God doesn’t call the qualified. He qualifies the called. You’ve probably heard that. The harder question is whether you, like me, are ready to believe it.
We’re not worthy.
That’s the honest starting point. Not false humility, not a performance, just the plain truth most of us carry around quietly. And yet, somehow, that’s not where the story ends.
Because worthy or not, we can still be willing. We can still be able. We can still take a step forward and say, I’m here. Use me for whatever you need.
That shift, from “I’m not enough” to “I’m available,” is where something starts to move. And often, the first thing availability looks like is prayer. Not a polished prayer. Not a confident one. Just an honest conversation with God that starts with, I’m here. What do you need from me?
Prayer is easy for some people. For others it’s one of the hardest things they do. And leading prayer? That’s another level entirely.
I know this firsthand.
I didn’t know I was a storyteller yet. That came later. When an organization I served put me in charge of the prayer team, all I knew was that I cared about the people in the room. And in that moment, we all needed God to show up.
My response was pure Moses, What? Me? You’ve got the wrong guy. I wasn’t being modest. I genuinely believed they had miscounted.
But then I remembered why they asked.
We were in a meeting that was coming apart at the seams. The COO and the President were both talking, the tension was rising, and something in me said this needs to stop right now. So I interrupted both of them, which is not a small thing, and said, “We need to stop and pray. Right now.”
Did I expect them to listen? I honestly don’t know. But I said what needed to be said when it needed to happen.
They stopped.
We prayed.
And those prayers, in that specific moment, were answered.
I went on to lead that prayer team. Not because I was the most qualified person in the room. But because I stepped up when I could have stayed silent. Afterward, the President pulled me aside. He wasn’t surprised by what happened. He told me that moment was exactly why he had chosen me. He had watched me in rooms before. He knew what I would do when things got hard.
I didn’t know that about myself yet. He did.

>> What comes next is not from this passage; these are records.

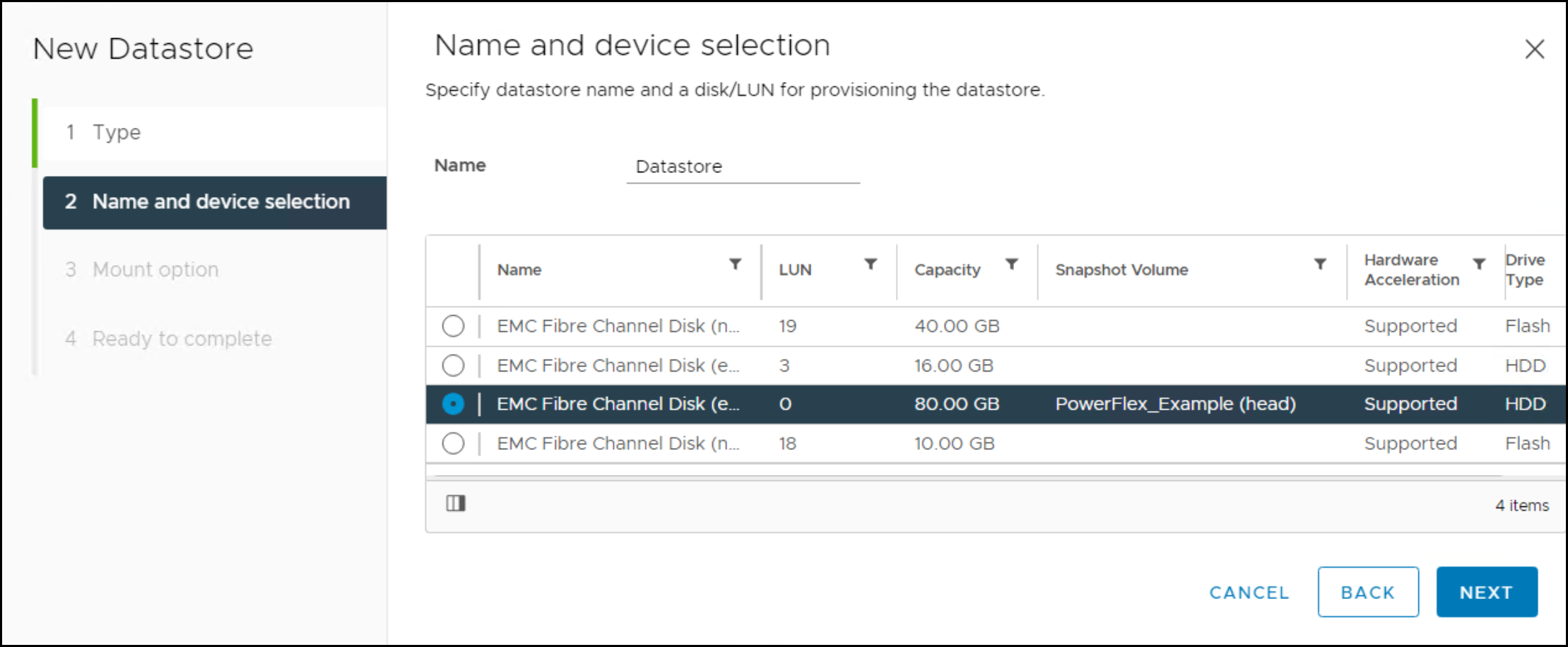Choose the 10.00 GB LUN 18 radio button
The height and width of the screenshot is (647, 1568).
[x=453, y=444]
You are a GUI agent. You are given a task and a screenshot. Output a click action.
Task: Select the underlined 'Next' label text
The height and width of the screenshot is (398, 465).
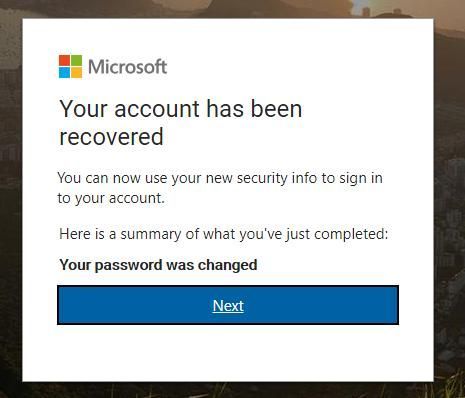point(228,306)
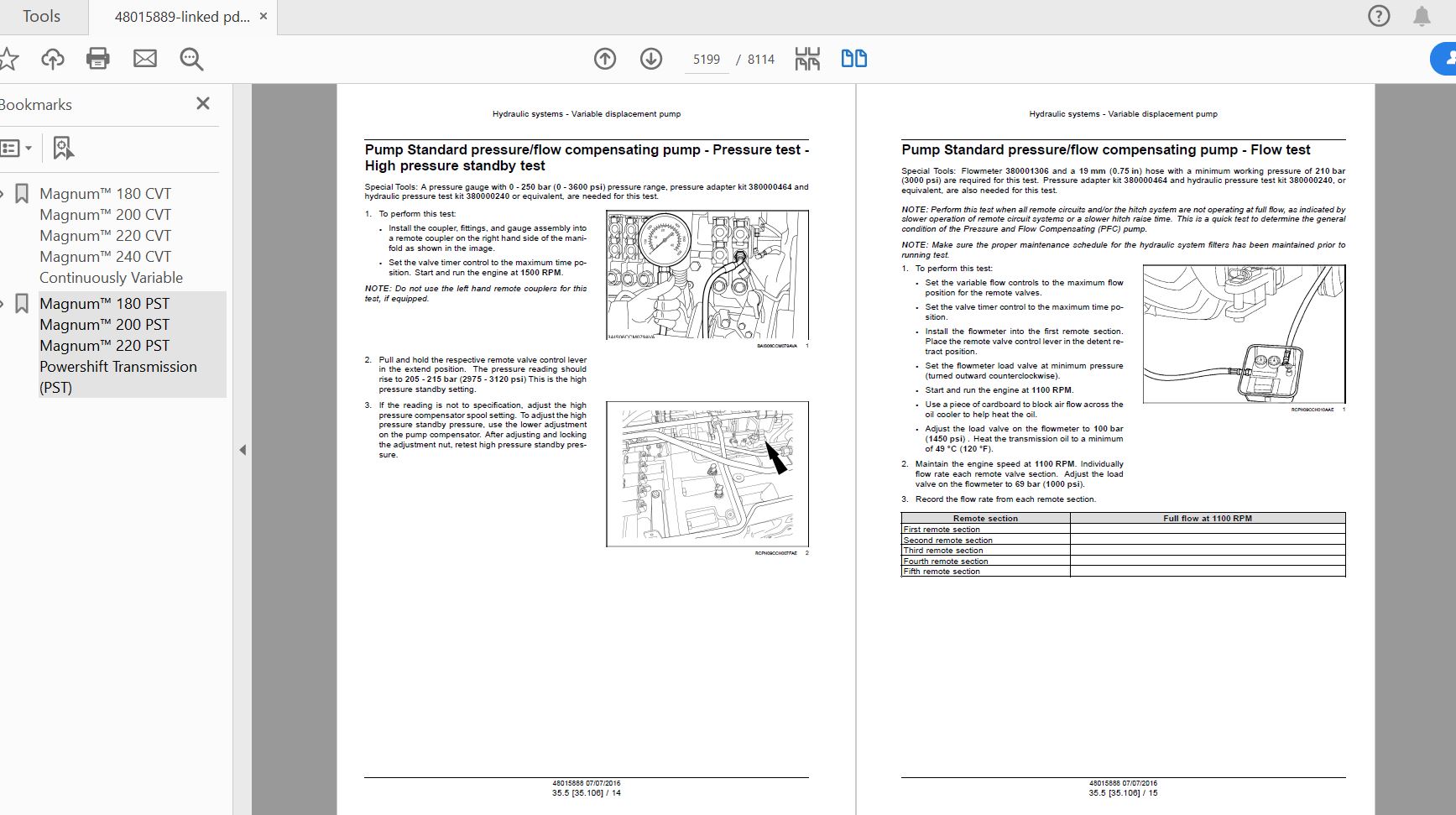The image size is (1456, 815).
Task: Expand the Magnum 180 CVT bookmark
Action: point(3,194)
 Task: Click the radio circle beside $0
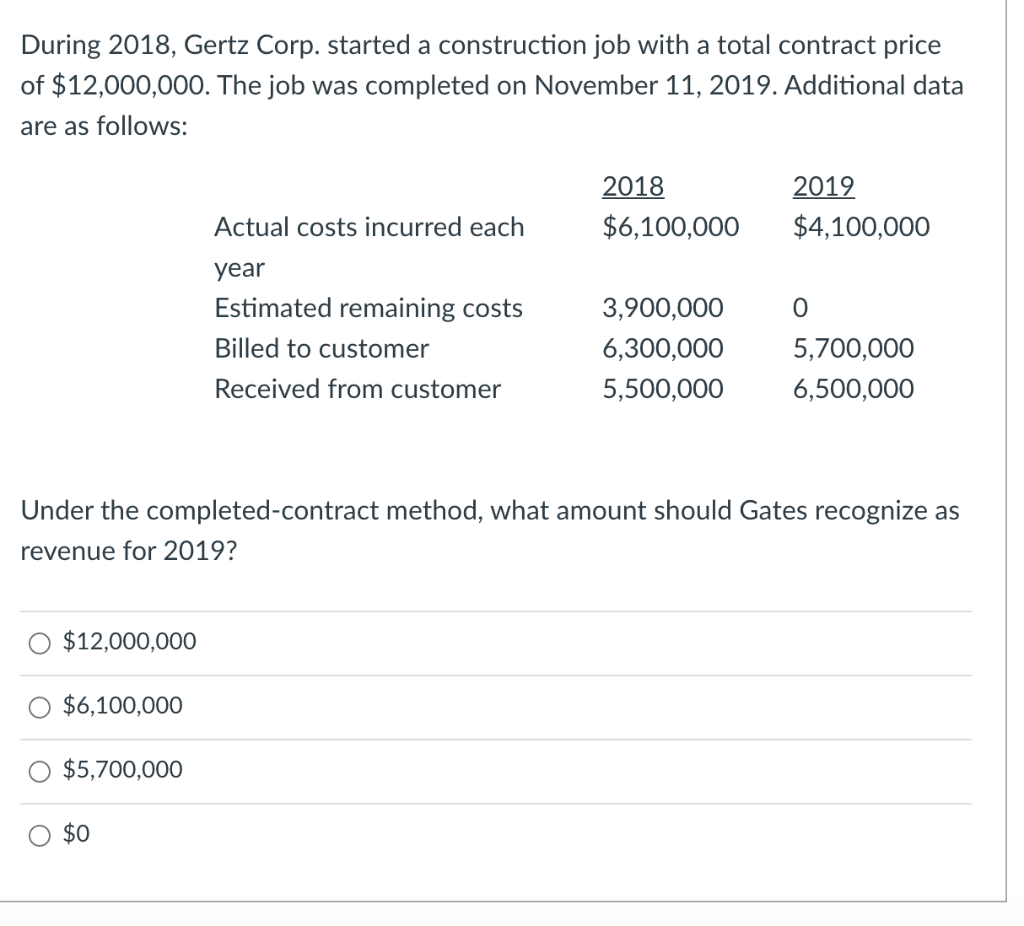point(39,835)
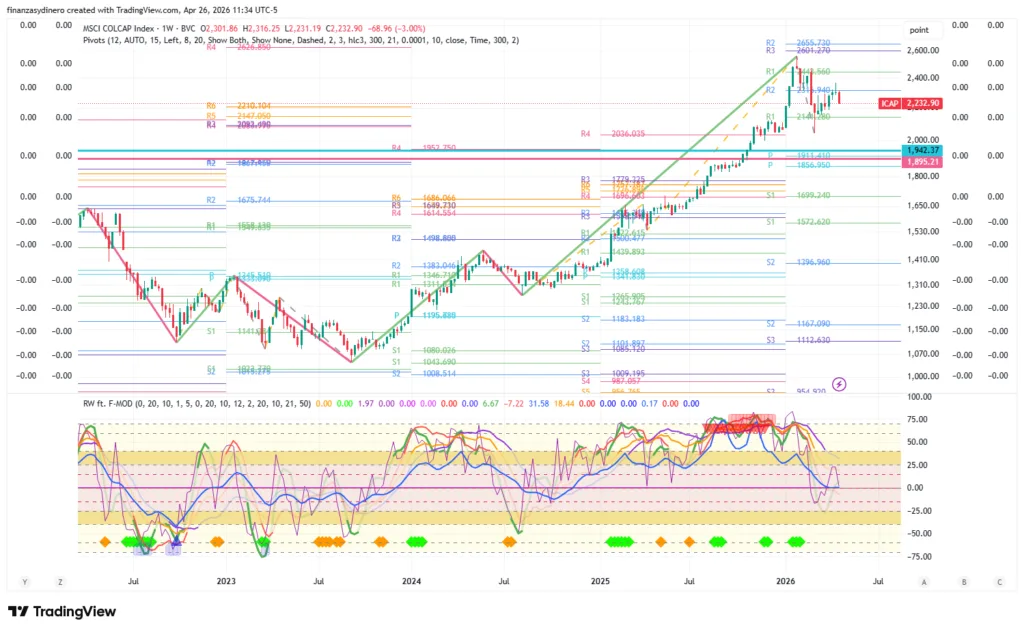
Task: Click the purple lightning bolt icon
Action: coord(840,383)
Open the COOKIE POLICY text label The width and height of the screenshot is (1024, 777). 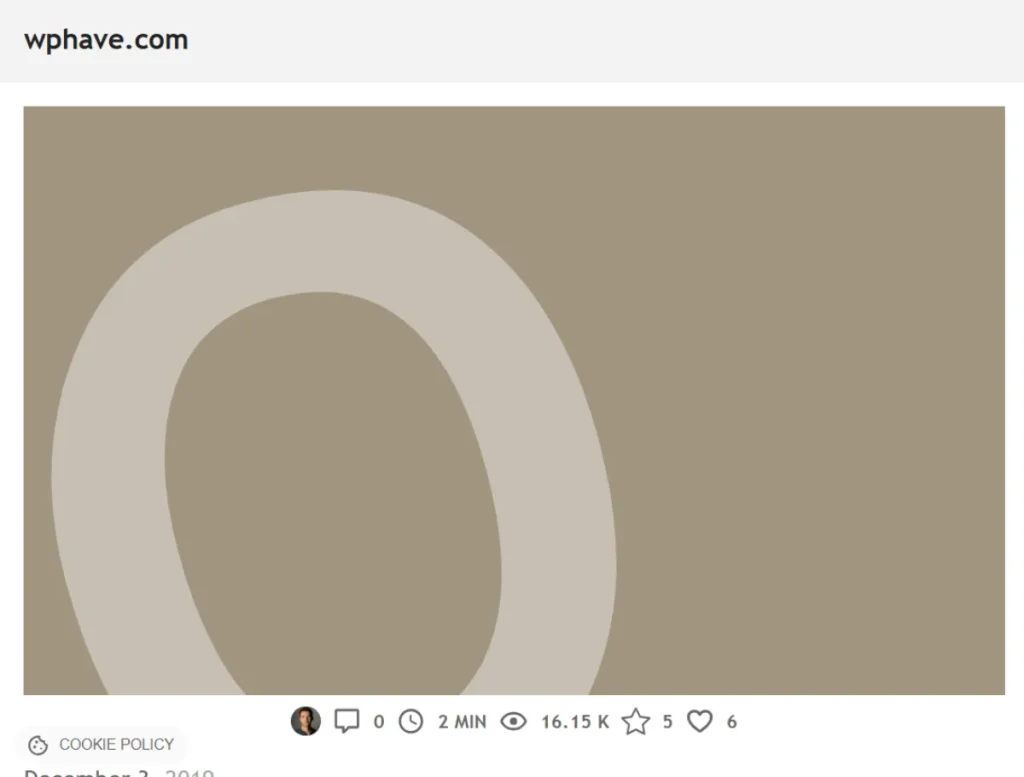click(x=116, y=744)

That’s usually how it works.
When we come forward with open hands, God doesn’t leave us standing there empty. He fills in what’s missing. Sometimes that looks like encouragement that arrives at exactly the right moment. Sometimes it’s a strategy you never would have thought of on your own. A community that shows up around you. A word that hits at just the right depth.
And words matter more than we usually admit. “Put away perversity from your mouth; keep corrupt talk far from your lips” (Proverbs 4:24). There’s an old idea that the words of the tongue should pass through three gatekeepers before they leave your mouth: Is it true? Is it kind? Is it necessary? Three simple questions that can change the temperature of a room, a relationship, a life.
God gives us words as tools. The least we can do is use them carefully. I’ve spent most of my life thinking about words, choosing them, arranging them, testing them against the truth of a moment. A storyteller learns quickly that the right word at the right time can open something in a person that nothing else could reach. But careful isn’t the whole story. God doesn’t just ask us to guard what we have. He asks us to give it.
What matters isn’t whether you’re rich or poor, whether you have much or very little. What matters is how you respond to what Jesus has done for you and what you do with what you have.
The widow Jesus watched in the temple didn’t give much by anyone’s measure. Two small coins. But she gave everything she had, and Jesus stopped to point at her life as the standard. Not the wealthy donors. Her. God made something beautiful out of that moment that has been remembered for all time.
That’s the invitation sitting in front of all of us. Not perfection. Not a certain income or a certain platform or a certain set of credentials. Just willingness. Just open hands.
The old promise holds: By prayer and petition, make your requests known to God. Simple, direct, no ceremony required. Just honesty.
And here’s the part that still gets me, God answers. Every single time. Not always the way I was hoping. Not always on my schedule. But He answers. The answer might be yes, or wait, or not this, but something better. All three are real answers. All three require trust.
So the real question is will God really show up.
Yes. He always does.
Are you ready to say yes?
Because ready is willing to serve, not ready to.